Jessica Benton
An ALP member suspended for two years for campaigning against the party’s Corio candidate has responded with a letter urging Prime Minister Kevin Rudd to clean up the party.
Labor suspended former Geelong councillor Margrette Lewis for allegedly suggesting voters should back Liberal candidate Angelo Kakouros and for criticising the party’s Corio preselection process in an Independent story last year.
The party also accused Ms Lewis of handing out flyers at the federal election in support of independent candidate Gavan O’Connor, who lost the party’s preselection to eventual Corio winner Richard Marles.
Ms Lewis was among 24 Geelong party members summoned to a hearing in Melbourne to explain why they had supported Mr O’Connor.

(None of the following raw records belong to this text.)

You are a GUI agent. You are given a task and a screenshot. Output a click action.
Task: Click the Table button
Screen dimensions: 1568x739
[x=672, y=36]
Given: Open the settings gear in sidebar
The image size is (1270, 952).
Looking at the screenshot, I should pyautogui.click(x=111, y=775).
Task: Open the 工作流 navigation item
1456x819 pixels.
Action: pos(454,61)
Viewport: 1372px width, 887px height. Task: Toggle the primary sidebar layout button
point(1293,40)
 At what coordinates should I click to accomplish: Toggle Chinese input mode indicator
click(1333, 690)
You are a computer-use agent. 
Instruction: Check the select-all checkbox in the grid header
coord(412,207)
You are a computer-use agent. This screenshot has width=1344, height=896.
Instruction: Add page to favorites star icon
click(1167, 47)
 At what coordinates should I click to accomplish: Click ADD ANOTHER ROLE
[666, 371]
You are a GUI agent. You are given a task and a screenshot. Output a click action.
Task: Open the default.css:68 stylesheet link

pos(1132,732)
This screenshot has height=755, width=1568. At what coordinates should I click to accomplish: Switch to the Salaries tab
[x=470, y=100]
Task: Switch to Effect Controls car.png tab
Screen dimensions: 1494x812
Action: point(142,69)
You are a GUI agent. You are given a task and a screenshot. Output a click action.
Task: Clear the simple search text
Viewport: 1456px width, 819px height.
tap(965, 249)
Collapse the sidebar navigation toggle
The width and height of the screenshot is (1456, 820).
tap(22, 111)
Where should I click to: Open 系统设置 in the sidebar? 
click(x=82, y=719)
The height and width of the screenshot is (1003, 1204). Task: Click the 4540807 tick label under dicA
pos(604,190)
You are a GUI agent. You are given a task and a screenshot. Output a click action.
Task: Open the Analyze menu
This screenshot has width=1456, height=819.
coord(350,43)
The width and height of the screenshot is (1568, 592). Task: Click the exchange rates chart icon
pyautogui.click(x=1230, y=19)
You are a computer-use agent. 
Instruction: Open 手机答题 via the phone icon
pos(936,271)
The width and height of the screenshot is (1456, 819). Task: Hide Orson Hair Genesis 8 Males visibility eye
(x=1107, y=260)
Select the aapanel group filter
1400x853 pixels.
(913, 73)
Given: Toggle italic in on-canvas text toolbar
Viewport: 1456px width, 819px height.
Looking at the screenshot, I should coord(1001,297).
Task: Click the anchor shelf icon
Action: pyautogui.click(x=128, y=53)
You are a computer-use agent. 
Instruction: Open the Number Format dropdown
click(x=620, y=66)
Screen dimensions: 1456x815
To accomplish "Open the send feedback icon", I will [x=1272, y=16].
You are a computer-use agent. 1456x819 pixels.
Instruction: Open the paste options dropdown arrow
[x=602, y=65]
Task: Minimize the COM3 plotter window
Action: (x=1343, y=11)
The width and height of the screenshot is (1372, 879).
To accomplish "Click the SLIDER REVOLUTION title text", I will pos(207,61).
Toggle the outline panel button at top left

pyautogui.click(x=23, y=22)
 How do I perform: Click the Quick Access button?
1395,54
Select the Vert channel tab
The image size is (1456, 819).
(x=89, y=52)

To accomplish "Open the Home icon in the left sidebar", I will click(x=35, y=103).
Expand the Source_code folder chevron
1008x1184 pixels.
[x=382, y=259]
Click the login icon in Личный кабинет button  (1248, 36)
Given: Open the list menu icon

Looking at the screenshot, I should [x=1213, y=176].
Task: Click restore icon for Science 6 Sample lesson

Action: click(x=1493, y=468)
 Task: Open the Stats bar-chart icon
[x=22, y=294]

The party has yet to reveal how many members were suspended or kicked out of the party but the Independent reported last week claims the ALP had purged around 15.
Ms Lewis said two of the three allegations against her were “false”.
“I don’t mind taking the blame for something I’ve done but I’ll sue over the incorrect accusations.”
Ms Lewis said she had sent her letter to Mr Rudd, the ALP’s president and the party’s Victorian secretary.
The letter demanded an investigation into the party in Geelong and the ALP’s treatment of the ousted members, she said.
Ms Lewis believed that the expulsions had made a “laughing stock” of the party.
“I find the latest actions quite offensive and against my principles,” Ms Lewis said.
“The ethics, morals and principles of the ALP are also not being practiced here and that’s why I’m asking for an investigation.”
Ms Lewis had yet to decide whether she would rejoin the party after her suspension ended.
She said the party had suspended another member, Jacqueline Henry, for five years after she refused to attend the hearing.
Labor Victorian secretary Stephen Newnham did not return the Independent’s call for comment.